The present analysis was performed within the Rotterdam Study, an ongoing population-based study on the determinants of disease and disability in 7,983 subjects aged 55 years and older. Design, rationale and details of the study have been described previously [9]. The present analyses used baseline data (collected between 1990 and 1993) and follow-up morbidity and mortality data (collected until December 2001; mean follow-up of 8.3 years, standard deviation (SD) 2.7 years). The Medical Ethics Committee of the Erasmus MC University Medical Center approved the study protocol and all participants provided written informed consent.

Data collection

Baseline data collection

During home visits, a trained interviewer obtained information on health status, medical history, medication use and smoking status at baseline. Subsequently, participants were invited to the study center where they underwent an extensive clinical examination in which height, weight, systolic and diastolic blood pressures were measured. Body mass index (BMI) was computed as weight (kg) divided by height squared (m2). Systolic and diastolic blood pressures were measured twice in sitting position, after 5 min rest, using a random-zero sphygmomanometer. The mean of the two measurements was used for the analysis. Hypertension was defined as systolic blood pressure higher than 160 mm Hg, diastolic blood pressure higher than 100 mm Hg or the use of medication indicated to treat high blood pressure (hypertension grades 2 and 3) [10]. Serum glucose, total cholesterol, high-density lipoproteins (HDL) cholesterol and C-reactive protein levels, as a marker of inflammation, were determined using an automated enzymatic procedure [11, 12]. Diabetes was diagnosed based on the use of medication, and/or a random or post-load glucose levels higher than 11.1 mmol/L [13]. Iron and ferritin levels and transferrin saturation were determined in subgroup as previously described [6].

Follow-up assessment

During follow-up, information on fatal and non-fatal cardiovascular endpoints was obtained from the general practitioners and hospital records.
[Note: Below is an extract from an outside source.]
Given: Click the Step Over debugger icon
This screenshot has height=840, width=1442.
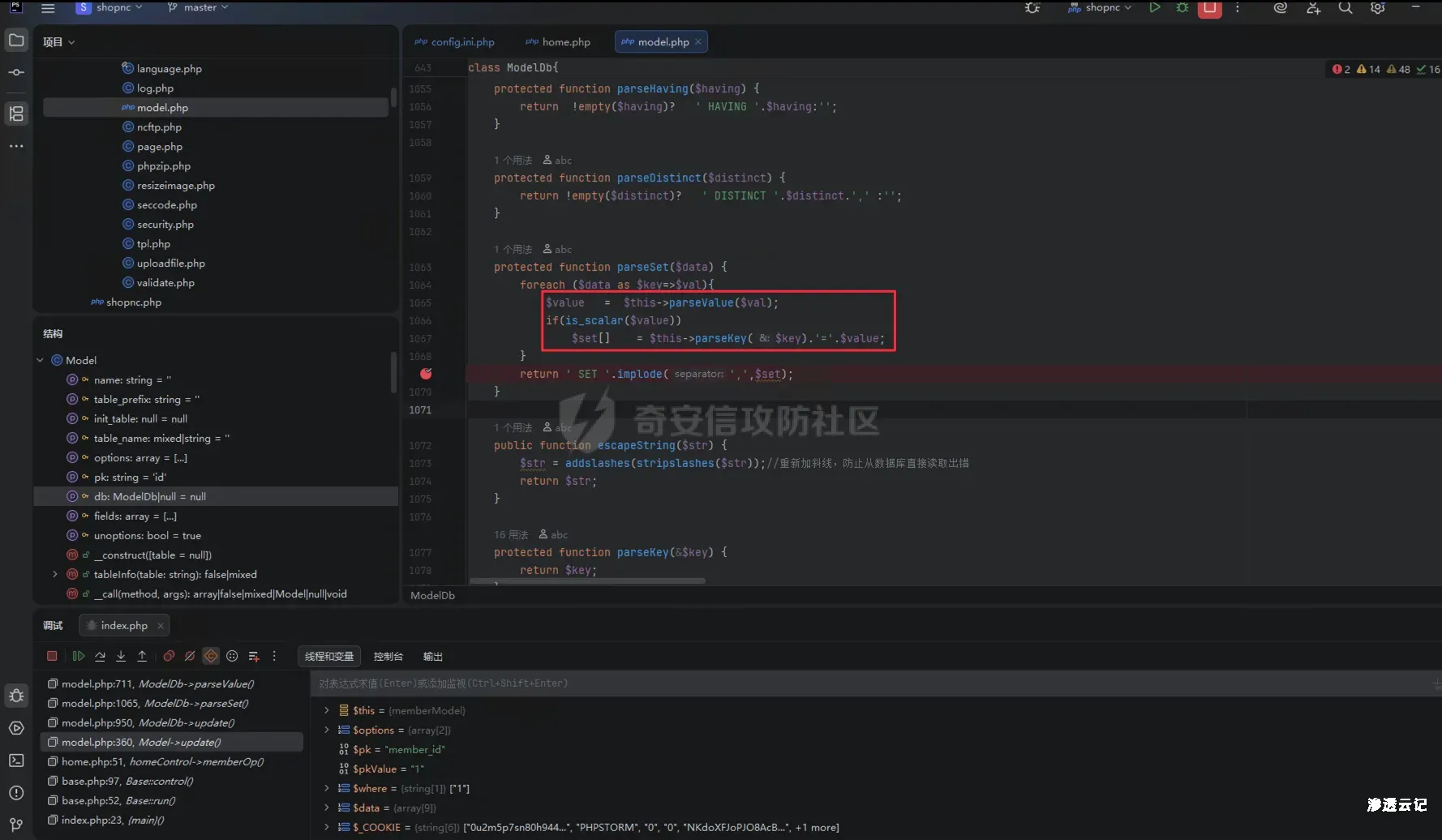Looking at the screenshot, I should pos(100,656).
Two research physicians and a cardiologist independently reviewed all information and classified all the events according to the International Classification of Diseases, 10th edition (ICD-10) [14]. Incident CHD was defined as the occurrence of non-fatal myocardial infarction (ICD-10 code I21), revascularization procedure (percutaneous transluminal coronary angioplasty or coronary artery bypass graft) and cardiac death. Cardiac death was defined as death caused by myocardial infarction or other ischemic heart disease (ICD-10 codes I20–I25), sudden cardiac death (ICD-10 code I46), cardiac arrhythmias (ICD-10 code I49), sudden death undefined (ICD-10 code R96) or death from heart failure (ICD-10 code I50).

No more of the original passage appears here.